GRANT FAULKNER
Mademoiselle in the Coffee Shop
She is the kind of person you look at and then keep looking at because you can't quite figure her out, how she fits together, leg bone to hip bone. You look into the elusive glints of her dark beautiful eyes and you listen to her speak (her voice smooth like a summer lake, yet laced with shits and fucks), and although her face has an elegance like an antique porcelain vase and she smiles like she's the one who knows what happiness is, she walks with a clunky gait, the girl who never won the race in gym class, the girl who never had a crush on the high school quarterback.
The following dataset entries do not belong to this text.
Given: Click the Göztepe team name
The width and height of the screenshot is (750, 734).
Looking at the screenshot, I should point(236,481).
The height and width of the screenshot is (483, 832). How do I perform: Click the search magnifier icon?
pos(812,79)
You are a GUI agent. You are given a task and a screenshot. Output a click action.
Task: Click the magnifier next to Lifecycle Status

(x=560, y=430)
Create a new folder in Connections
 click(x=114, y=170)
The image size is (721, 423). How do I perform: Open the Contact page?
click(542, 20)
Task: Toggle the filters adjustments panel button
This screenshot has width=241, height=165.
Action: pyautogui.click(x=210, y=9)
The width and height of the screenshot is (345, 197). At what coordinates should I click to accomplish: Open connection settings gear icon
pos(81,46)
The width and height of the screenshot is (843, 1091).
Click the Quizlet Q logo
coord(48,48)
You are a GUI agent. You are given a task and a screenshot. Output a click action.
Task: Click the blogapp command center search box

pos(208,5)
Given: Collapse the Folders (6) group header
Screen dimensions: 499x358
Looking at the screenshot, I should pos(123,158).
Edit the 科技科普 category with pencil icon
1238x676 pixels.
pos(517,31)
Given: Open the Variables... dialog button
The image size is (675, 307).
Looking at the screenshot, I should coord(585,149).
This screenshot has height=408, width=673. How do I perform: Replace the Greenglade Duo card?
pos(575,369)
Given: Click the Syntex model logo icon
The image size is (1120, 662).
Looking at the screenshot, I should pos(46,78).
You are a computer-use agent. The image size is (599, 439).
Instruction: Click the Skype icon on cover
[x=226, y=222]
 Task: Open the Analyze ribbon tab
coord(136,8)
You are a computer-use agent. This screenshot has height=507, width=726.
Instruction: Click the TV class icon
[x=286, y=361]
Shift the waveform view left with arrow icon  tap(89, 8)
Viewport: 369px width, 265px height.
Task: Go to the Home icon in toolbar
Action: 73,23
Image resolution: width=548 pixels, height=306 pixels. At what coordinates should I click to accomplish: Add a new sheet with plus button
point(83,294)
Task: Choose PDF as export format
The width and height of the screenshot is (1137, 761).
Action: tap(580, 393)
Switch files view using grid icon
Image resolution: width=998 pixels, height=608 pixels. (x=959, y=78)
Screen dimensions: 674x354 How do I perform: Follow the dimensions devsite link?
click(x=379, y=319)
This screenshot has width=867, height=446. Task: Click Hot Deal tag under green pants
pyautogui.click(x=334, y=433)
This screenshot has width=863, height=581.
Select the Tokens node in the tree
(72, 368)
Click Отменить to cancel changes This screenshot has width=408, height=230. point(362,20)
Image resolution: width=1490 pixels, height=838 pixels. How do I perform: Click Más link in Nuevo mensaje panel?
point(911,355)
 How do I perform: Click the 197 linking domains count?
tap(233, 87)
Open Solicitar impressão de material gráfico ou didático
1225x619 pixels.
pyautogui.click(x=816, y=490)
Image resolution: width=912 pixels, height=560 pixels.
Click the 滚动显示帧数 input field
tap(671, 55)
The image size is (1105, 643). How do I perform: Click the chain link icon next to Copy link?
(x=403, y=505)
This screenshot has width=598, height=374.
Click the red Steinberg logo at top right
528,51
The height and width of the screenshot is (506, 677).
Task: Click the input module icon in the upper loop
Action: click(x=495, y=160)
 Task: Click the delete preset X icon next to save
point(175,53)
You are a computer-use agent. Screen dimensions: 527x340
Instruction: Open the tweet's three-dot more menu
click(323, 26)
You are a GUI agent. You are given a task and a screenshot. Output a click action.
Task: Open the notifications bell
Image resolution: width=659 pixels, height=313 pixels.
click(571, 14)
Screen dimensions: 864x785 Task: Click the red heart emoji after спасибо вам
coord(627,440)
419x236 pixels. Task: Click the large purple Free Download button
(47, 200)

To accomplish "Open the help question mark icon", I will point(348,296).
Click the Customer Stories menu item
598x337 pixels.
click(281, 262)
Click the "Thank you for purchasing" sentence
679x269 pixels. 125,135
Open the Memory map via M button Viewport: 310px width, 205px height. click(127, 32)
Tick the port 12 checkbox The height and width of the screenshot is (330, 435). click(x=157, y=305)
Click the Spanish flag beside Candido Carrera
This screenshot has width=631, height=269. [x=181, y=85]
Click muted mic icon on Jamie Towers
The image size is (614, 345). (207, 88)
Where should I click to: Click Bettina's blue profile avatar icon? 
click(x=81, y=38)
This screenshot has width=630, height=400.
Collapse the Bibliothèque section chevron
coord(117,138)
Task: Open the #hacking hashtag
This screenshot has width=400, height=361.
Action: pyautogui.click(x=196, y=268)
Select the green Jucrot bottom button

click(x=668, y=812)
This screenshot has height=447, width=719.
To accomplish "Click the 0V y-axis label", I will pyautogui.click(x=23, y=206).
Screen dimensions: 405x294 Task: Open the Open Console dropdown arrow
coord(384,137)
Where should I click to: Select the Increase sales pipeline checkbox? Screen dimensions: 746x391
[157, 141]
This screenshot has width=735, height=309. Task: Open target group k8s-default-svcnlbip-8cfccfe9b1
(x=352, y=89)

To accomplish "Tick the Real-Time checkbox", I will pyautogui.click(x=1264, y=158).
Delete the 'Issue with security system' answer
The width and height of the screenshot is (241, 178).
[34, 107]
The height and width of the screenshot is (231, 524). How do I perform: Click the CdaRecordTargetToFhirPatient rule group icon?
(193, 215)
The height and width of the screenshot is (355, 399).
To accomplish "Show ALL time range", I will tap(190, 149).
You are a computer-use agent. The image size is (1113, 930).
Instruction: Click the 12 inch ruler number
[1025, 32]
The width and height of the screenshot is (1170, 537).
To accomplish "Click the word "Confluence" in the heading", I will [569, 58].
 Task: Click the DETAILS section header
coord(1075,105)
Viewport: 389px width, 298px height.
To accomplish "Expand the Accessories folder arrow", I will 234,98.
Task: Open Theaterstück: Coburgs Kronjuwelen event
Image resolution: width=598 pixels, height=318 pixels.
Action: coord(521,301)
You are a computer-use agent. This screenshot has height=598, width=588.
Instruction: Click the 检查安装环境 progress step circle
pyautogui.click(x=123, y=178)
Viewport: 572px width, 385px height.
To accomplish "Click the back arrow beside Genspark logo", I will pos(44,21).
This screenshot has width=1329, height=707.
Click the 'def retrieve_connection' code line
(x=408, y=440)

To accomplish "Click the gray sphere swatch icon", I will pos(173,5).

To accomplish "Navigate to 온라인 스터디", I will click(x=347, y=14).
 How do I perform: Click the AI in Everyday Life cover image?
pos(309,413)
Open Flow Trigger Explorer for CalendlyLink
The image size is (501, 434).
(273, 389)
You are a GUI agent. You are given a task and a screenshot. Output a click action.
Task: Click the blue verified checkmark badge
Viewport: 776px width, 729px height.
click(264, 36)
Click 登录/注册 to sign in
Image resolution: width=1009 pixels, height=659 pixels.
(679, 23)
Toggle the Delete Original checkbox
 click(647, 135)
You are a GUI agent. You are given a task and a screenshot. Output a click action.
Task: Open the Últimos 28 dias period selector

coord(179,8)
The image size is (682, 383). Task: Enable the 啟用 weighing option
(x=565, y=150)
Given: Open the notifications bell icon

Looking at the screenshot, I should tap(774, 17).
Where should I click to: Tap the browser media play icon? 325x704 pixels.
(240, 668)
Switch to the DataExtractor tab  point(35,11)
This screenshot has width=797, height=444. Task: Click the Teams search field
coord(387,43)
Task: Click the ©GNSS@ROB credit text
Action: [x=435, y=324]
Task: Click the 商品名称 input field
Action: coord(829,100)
Her wrists are tiny, delicate. Her fingers long and slim, the kind of fingers that demand the kind of white gloves Audrey Hepburn wore. She's never had reason to ponder the existence of God. She laughs with disdain when someone invites her to a yoga class. She’s fucked men on a dare. But she prefers to stay at home and paint her fingernails and sew crazy clothes with her girlfriends.
“I’m a rag doll,” she says. She could drive in a car forever, stop in every thrift store in every small town to search for old vintage dresses. She loves to dress up in her tattered mink scarf and smoke cigarettes in a silver cigarette holder all by herself in her room. Derrida bored the fuck out of her in college, and then college bored the fuck out of her in college. She draws smiley faces on napkins when she’s bored, just like she did in the third grade. She's afraid of snakes. She has a bottle of absinthe in her kitchen cupboard. She’s always the first to kiss, but never says, “I love you,” until she hears it.
You know this. You know it like you know that most people riding a bus at 8:00 on a Monday morning regret the times they didn't sin more than the times they did. You know it like you know that only a few people are able to say what they truly want, and even fewer are able to think it. Somehow the words, the wish, collide. The escape hatch gets locked. Water gushes into the hull.
There's so much more to know, and you'll never know it, the details—how her leg bone connects to her hip bone, how she kisses a man the first time, or how she kisses a man for the last time. And you don’t know why it is that you’ll remember her years from now, as if you’d lived a sort of life together, tasted wine on her mouth, heard her first deep breaths of sleep.
She was just there in the coffee shop every morning before you got on the bus with the others. You wore a suit and a tie, and she never once looked at you.